Activities:
1. According to the provided passage on the Essenes, out of what did Essenism grow?
2. Sum up the provided passage on the Essenes in two sentences.
3. Carry on the passage about the Essenes from the point where it stops.
---- Provided passage
The Essenes.
The secrecy which the sect of the Essenes affected has given rise to many subtle and arbitrary hypotheses. Some have found in its ardent religious spirit ground for believing in a connexion between it and Christianity. [73] This argument, by proving too much, proves nothing; on the same principle we might show a connexion between Christianity and every form under which mysticism has appeared and reappeared in the history of religion. But there were other points of similarity between Essenism and Christianity, besides this mystic element which has its source in man's native religious tendencies. Essenism grew out of Judaism, and was pervaded by a moral belief in God, a spirit which was nourished and strengthened by habits of seclusion from the stir of life, of religious communion, and of quiet prayer and meditation. Other resemblances may be discovered between Essenism and the doctrine of Christ, or the forms of the first Christian communities; but they may be traced, like those just mentioned, to sources common to both, and therefore afford no proof of a real connexion between them. A closer examination will demonstrate that the similarities were only apparent, while the differences were essential.
--------
---- Data extract
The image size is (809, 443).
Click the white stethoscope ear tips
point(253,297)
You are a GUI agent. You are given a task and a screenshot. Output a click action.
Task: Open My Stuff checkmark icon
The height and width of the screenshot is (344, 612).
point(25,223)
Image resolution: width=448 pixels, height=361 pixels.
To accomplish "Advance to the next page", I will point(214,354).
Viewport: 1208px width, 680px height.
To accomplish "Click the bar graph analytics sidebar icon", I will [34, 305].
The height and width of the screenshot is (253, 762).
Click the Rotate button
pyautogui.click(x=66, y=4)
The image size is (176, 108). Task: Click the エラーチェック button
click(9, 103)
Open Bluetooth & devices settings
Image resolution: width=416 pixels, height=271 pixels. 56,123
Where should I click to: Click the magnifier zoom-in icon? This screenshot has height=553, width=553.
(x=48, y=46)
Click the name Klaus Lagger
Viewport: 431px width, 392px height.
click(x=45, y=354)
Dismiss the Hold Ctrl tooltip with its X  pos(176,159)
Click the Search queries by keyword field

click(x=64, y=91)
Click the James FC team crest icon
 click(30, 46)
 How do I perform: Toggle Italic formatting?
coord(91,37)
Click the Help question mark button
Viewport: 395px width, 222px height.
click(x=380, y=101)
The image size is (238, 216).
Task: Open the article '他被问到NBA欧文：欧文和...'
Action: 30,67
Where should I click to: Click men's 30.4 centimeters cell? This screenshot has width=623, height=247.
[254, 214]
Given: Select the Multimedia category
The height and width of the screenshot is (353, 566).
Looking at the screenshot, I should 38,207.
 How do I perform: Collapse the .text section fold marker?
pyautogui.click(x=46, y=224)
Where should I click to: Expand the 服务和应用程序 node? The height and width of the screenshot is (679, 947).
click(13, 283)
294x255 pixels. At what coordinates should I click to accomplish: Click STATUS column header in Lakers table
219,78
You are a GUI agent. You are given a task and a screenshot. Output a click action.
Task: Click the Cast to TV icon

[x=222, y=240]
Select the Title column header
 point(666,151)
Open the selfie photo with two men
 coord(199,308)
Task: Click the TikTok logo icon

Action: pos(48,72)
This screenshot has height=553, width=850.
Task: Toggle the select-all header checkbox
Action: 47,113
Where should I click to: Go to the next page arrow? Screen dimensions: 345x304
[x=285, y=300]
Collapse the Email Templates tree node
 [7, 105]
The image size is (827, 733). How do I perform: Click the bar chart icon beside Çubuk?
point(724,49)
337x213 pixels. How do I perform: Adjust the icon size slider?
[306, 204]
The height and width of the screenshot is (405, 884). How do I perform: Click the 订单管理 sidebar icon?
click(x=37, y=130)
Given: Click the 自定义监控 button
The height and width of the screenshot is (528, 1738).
--------
Answers for this exercise:
1. Essenism grew out of Judaism.

2. The secrecy of the Essenes has led some to propose a connection between the sect and Christianity on the basis of its ardent religious spirit, an argument the passage rejects because it proves too much. The passage grants further similarities, such as Essenism's origin in Judaism and its moral belief in God strengthened by seclusion, communion, prayer and meditation, but traces them to sources common to both and holds that the similarities were only apparent while the differences were essential.

3.
For instance, the Essenes prohibited oaths, and so did Christ. Here is a resemblance. But the former, confounding the spirit with the letter, made the prohibition -- which grew out of their rule of absolute veracity and mutual confidence in each other -- a positive law, unconditionally binding, not only within their own community, but in the general intercourse of life. Christ prohibited oaths, on the other hand. not by an enactment binding only from without, but by a law developing itself outwardly from the new spiritual life which he himself implanted in his followers. Paul knew that an asseveration, made for right ends, and in the spirit of Christ's command, was no violation of that command.

Again, the law of the Essenes prohibited slavery, and so was Christ's intended to subvert it. The sect agreed with the Saviour in seeing that all men alike bear the image of God, and that none can have the right, by holding their fellows as property, to degrade that image into a brute or a chattel. So far Essenism and Christianity agree; but see wherein they differ. The one was a formula for a small circle of devotees; the other was a system for the regeneration of mankind: the one made positive enactments, acting by pressure from without; the other implanted new moral principles, to work from within: the one put its law in force at once, and declared that no slave could be held in its communion; the other gave no direct command upon the subject. Yet the whole spirit of Christ's teaching tended to create in men's minds a moral sense of the evil of a relation so utterly subversive of all that is good in humanity, and thus to effect its entire abolition.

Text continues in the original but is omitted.